Getting Deep Into EVM: How Ethereum Works Backstage
An Ultimate, In-depth Explanation of How EVM Works.
Receive curated Web 3.0 content like this with a summary every day via WhatsApp, Telegram, Discord, or Email.
This post is a continuation of my Getting Deep Into Series started in an effort to provide a deeper understanding of the internal workings and other cool stuff about Ethereum and blockchain in general which you will not find easily on the web. Here are the previous parts of the Series in case you missed them:
In this part, we are going to explore explain and describe in detail the core behavior of the EVM. We will see how contracts are created, how message calls work, and take a look at everything related to data management, such as storage
, memory
, calldata
, and the stack.
To better understand this article, you should be familiar with the basics of the Ethereum. If you are not, I highly recommend reading these posts first.
Throughout this post, we will illustrate some examples and demonstrations using sample contracts you can find in this repository. Please clone it, run npm install
, and check it out before beginning.
Enjoy, and please do not hesitate to reach out with questions, suggestions or feedback.
EVM: 10,000 ft Perspective
Before diving into understanding how EVM works and seeing it working via code examples, let’s see where EVM fits in the Ethereum and what are its components. Don’t get scared by these diagrams because as soon as you are done reading this article you will be able to make a lot of sense out of these diagrams.
The below diagram shows where EVM fits into Ethereum.
The below diagram shows the basic Architecture of EVM.
This below diagram shows how different parts of EVM interact with each other to make Ethereum do its magic.
We have seen what EVM looks like. Now it’s time to start understanding how these parts play a significant role in the way Ethereum works.
Ethereum Contracts
Basics
Smart contracts are just computer programs, and we can say that Ethereum contracts are smart contracts that run on the Ethereum Virtual Machine. The EVM is the sandboxed runtime and a completely isolated environment for smart contracts in Ethereum. This means that every smart contract running inside the EVM has no access to the network, file system, or other processes running on the computer hosting the VM.
As we already know, there are two kinds of accounts: contracts and external accounts. Every account is identified by an address, and all accounts share the same address space. The EVM handles addresses of 160-bit length.
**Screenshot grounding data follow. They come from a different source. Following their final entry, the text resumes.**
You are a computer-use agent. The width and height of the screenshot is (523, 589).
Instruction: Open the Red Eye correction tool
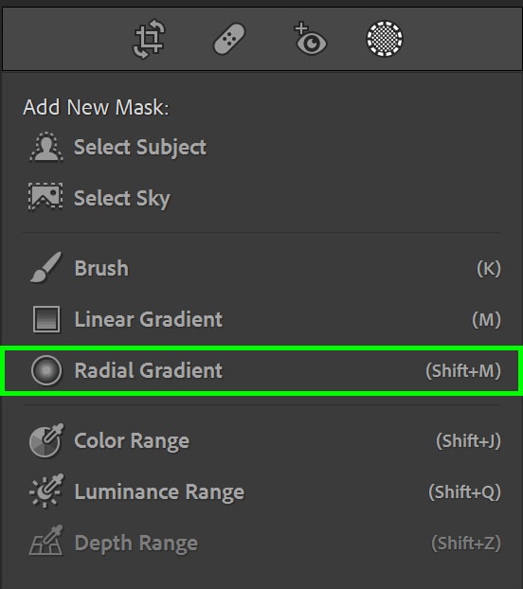(310, 39)
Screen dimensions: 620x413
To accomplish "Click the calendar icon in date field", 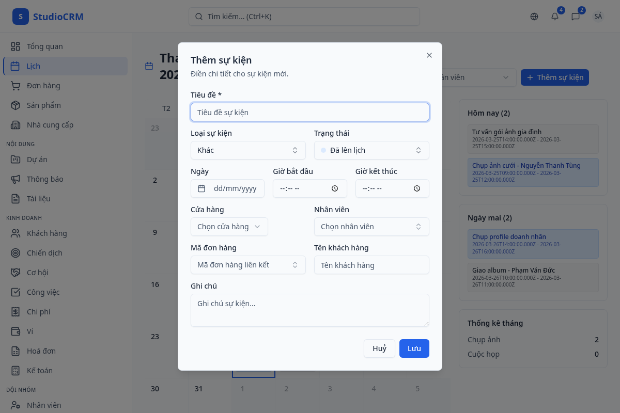I will [202, 188].
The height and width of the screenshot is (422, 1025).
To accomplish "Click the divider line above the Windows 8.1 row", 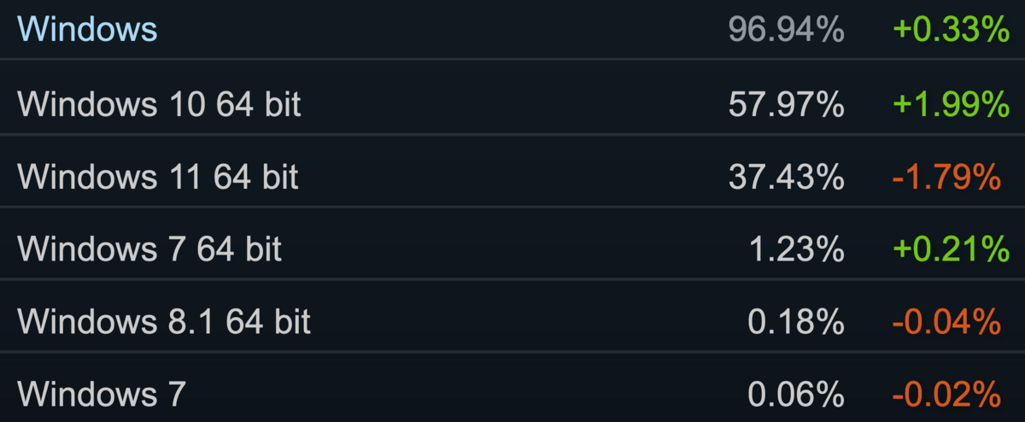I will click(513, 278).
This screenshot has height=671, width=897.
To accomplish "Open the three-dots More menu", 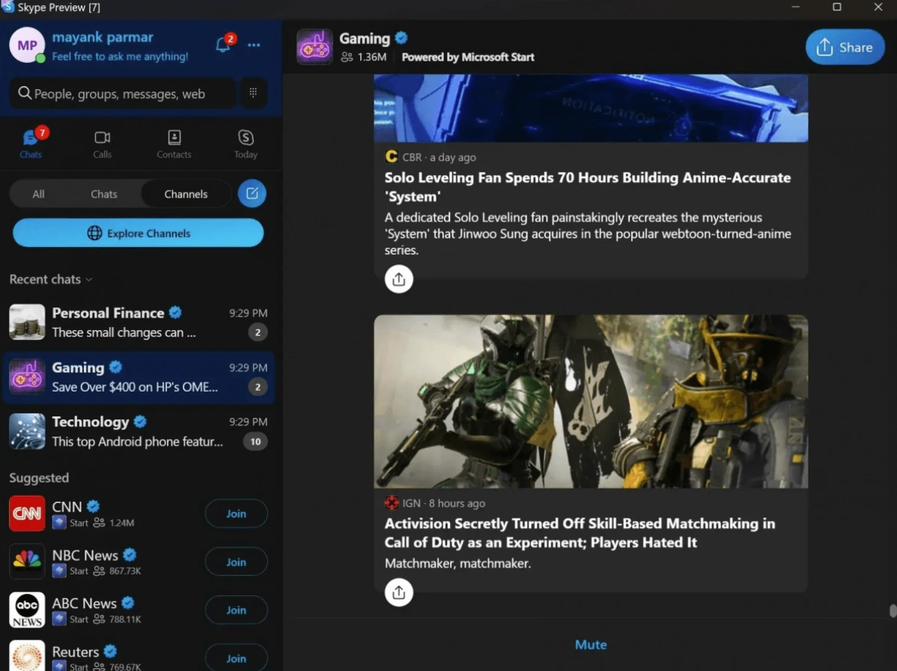I will (x=254, y=45).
Every account consists of a balance, a nonce, bytecode, and stored data (storage). However, there are some differences between these two kinds of accounts. For instance, the code and storage of external accounts are empty, while contract accounts store their bytecode and the Merkle root hash of the entire state tree. Moreover, while external addresses have a corresponding private key, contract accounts don’t. The actions of contract accounts are controlled by the code they host in addition to the regular cryptographic signing of every Ethereum transaction.
Creation
The creation of a contract is simply a transaction in which the receiver address is empty and its data field contains the compiled bytecode of the contract to be created (this makes sense — contracts can create contracts too). Let’s look at a quick example. Please open the directory of exercise 1; in it, you will find a contract called MyContract
with the following code:
Let’s open a truffle console in develop mode running truffle develop. Once inside, follow the subsequent commands to deploy an instance of MyContract
:
truffle(develop)> compile
truffle(develop)> sender = web3.eth.accounts[0]
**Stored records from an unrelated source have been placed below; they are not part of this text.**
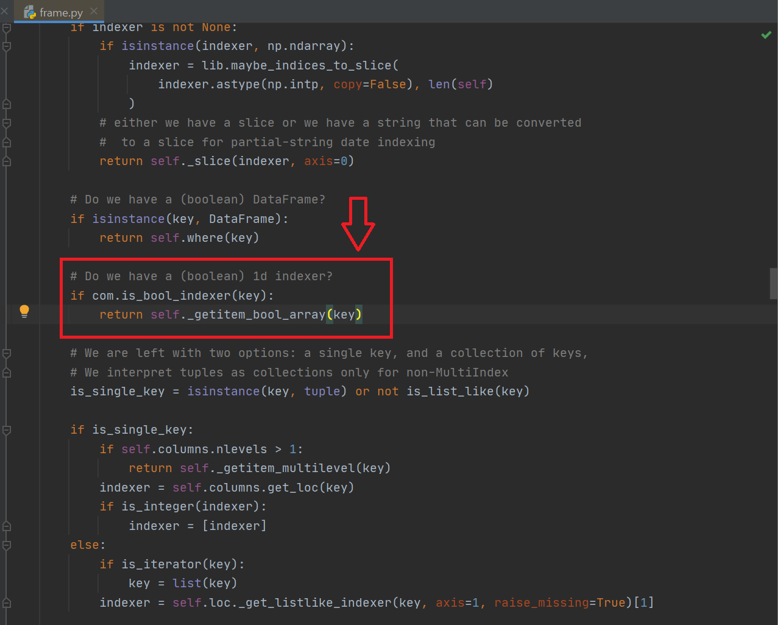Toggle a breakpoint on the is_bool_indexer line

point(55,295)
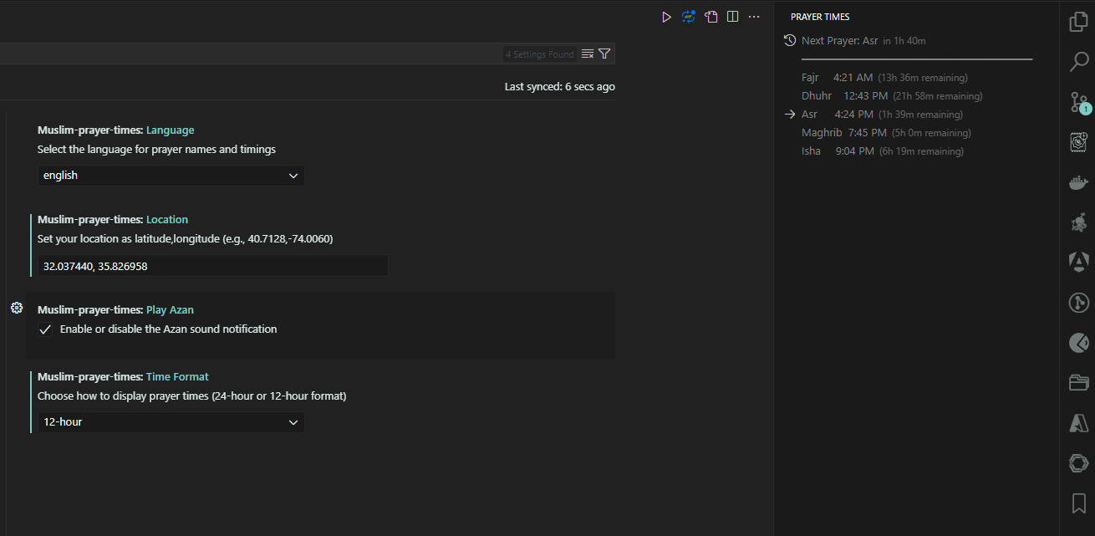Open the gear menu for Play Azan setting
Image resolution: width=1095 pixels, height=536 pixels.
point(17,309)
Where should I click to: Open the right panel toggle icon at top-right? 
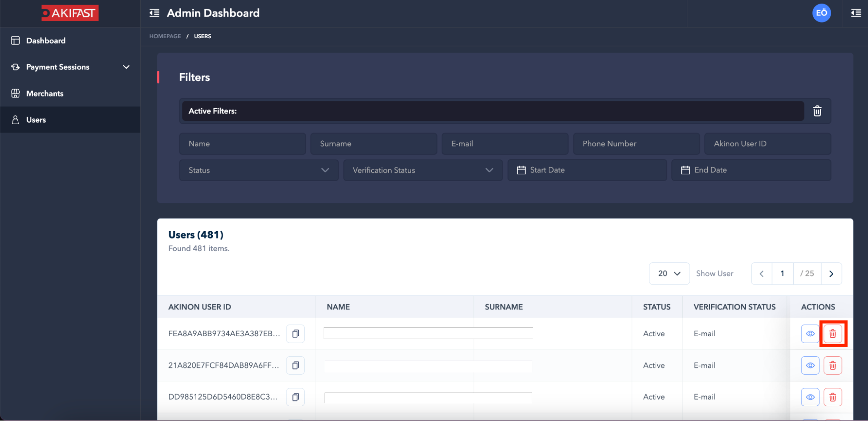[856, 13]

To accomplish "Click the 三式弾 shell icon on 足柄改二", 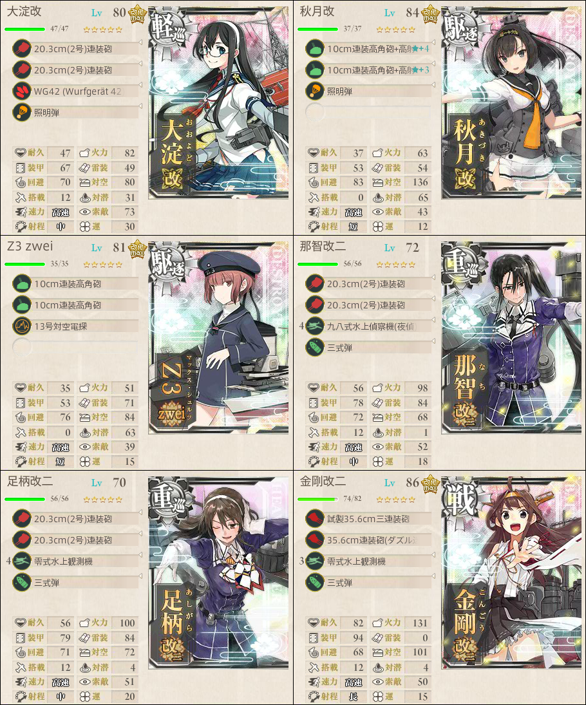I will click(22, 582).
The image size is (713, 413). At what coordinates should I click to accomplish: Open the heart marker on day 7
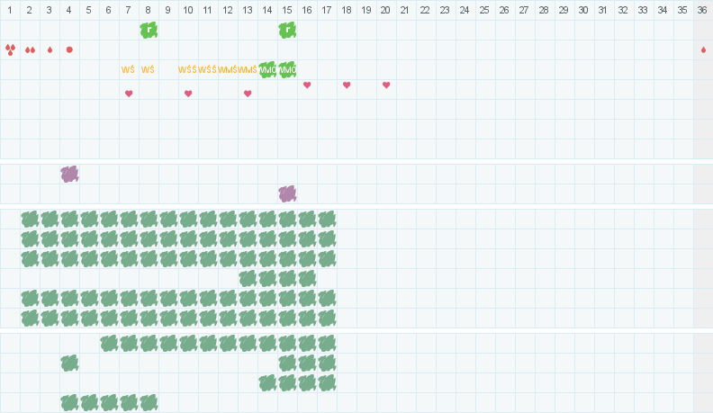[129, 94]
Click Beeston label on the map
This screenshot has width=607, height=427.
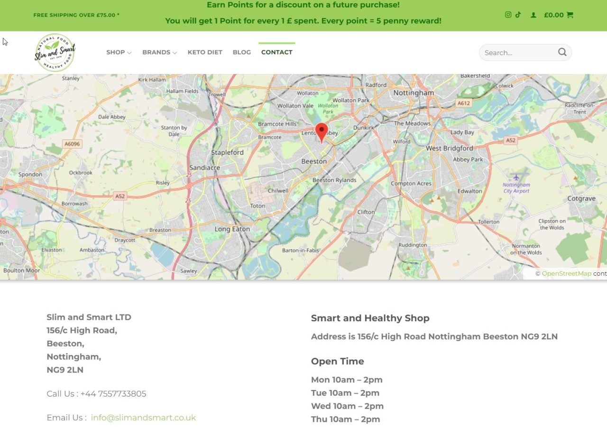coord(314,161)
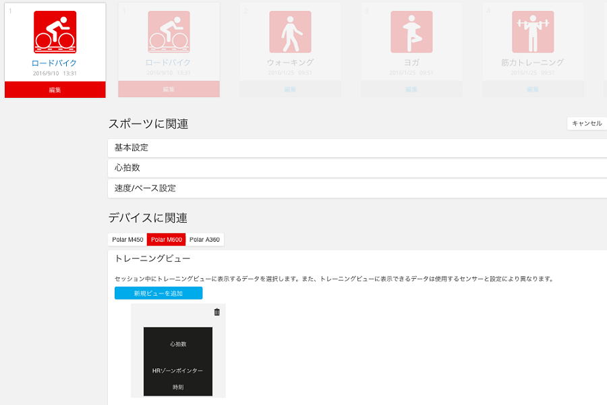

truffle(develop)> opts = { from: sender, to: null, data: MyContract.bytecode, gas: 4600000 }
truffle(develop)> txHash = web3.eth.sendTransaction(opts)
We can check that our contract has been deployed successfully by running the following code:
truffle(develop)> receipt = web3.eth.getTransactionReceipt(txHash)
truffle(develop)> myContract = new MyContract(receipt.contractAddress)
truffle(develop)> myContract.add(10, 2){ [String: ‘12’] s: 1, e: 1, c: [ 12 ] }
Let’s go deeper to analyze what we just did. The first thing that happens when a new contract is deployed to the Ethereum blockchain is that its account is created. As you can see, we logged the address of the contract in the constructor in the example above. You can confirm this by checking that receipt.logs[0].data
is the address of the contract-padded 32 bytes
and that receipt.logs[0].topics
is the keccak-256
hash of the string “Log(address)”
.
As the next step, the data sent in with the transaction is executed as bytecode. This will initialize the state variables in storage, and determine the body of the contract being created. This process is executed only once during the lifecycle of a contract. The initialization code is not what is stored in the contract; it actually produces as its return value the bytecode to be stored. Bear in mind that after a contract account has been created, there is no way to change its code.²
Given the fact that the initialization process returns the code of the contract’s body to be stored, it makes sense that this code isn’t reachable from the constructor logic. For example, let’s take a look at the Impossible
contract of exercise 1:
If you try to compile this contract, you will get a warning saying you’re referencing this within the constructor function, but it will compile. However, if you try to deploy a new instance, it will revert. This is because it makes no sense to attempt to run code that is not stored yet.³ On the other hand, we were able to access the address of the contract: the account exists, but it doesn’t have any code yet.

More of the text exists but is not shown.